* **RECORD SET**
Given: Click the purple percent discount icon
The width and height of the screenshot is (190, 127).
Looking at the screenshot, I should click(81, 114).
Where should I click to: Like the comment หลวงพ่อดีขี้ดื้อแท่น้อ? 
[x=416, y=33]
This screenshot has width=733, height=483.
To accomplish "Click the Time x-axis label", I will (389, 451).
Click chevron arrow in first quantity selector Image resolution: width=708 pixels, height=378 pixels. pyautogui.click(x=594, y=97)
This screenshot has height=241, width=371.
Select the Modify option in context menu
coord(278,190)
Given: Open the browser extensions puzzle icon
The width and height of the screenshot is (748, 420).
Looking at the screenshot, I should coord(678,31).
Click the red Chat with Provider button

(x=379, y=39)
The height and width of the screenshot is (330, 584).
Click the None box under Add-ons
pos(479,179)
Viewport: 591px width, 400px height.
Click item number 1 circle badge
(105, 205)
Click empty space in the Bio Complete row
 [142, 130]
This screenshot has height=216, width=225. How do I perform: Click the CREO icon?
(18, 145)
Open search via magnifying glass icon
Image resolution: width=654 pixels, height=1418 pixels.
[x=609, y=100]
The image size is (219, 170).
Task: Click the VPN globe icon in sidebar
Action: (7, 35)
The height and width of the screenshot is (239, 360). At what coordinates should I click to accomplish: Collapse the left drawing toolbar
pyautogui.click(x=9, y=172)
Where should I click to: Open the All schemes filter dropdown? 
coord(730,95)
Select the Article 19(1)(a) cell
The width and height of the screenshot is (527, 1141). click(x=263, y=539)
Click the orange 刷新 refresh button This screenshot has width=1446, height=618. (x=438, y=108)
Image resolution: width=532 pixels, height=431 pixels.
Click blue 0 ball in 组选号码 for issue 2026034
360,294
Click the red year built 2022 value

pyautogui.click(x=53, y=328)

* **PROBLEM STATEMENT**
Quote the lines of the listing above that run from the line with "Select the Modify option in context menu" through its last line, both included, and nothing else.

* **REPLY TO THE TASK**
Select the Modify option in context menu
coord(278,190)
Given: Open the browser extensions puzzle icon
The width and height of the screenshot is (748, 420).
Looking at the screenshot, I should coord(678,31).
Click the red Chat with Provider button

(x=379, y=39)
The height and width of the screenshot is (330, 584).
Click the None box under Add-ons
pos(479,179)
Viewport: 591px width, 400px height.
Click item number 1 circle badge
(105, 205)
Click empty space in the Bio Complete row
 [142, 130]
This screenshot has height=216, width=225. How do I perform: Click the CREO icon?
(18, 145)
Open search via magnifying glass icon
Image resolution: width=654 pixels, height=1418 pixels.
[x=609, y=100]
The image size is (219, 170).
Task: Click the VPN globe icon in sidebar
Action: (7, 35)
The height and width of the screenshot is (239, 360). At what coordinates should I click to accomplish: Collapse the left drawing toolbar
pyautogui.click(x=9, y=172)
Where should I click to: Open the All schemes filter dropdown? 
coord(730,95)
Select the Article 19(1)(a) cell
The width and height of the screenshot is (527, 1141). click(x=263, y=539)
Click the orange 刷新 refresh button This screenshot has width=1446, height=618. (x=438, y=108)
Image resolution: width=532 pixels, height=431 pixels.
Click blue 0 ball in 组选号码 for issue 2026034
360,294
Click the red year built 2022 value

pyautogui.click(x=53, y=328)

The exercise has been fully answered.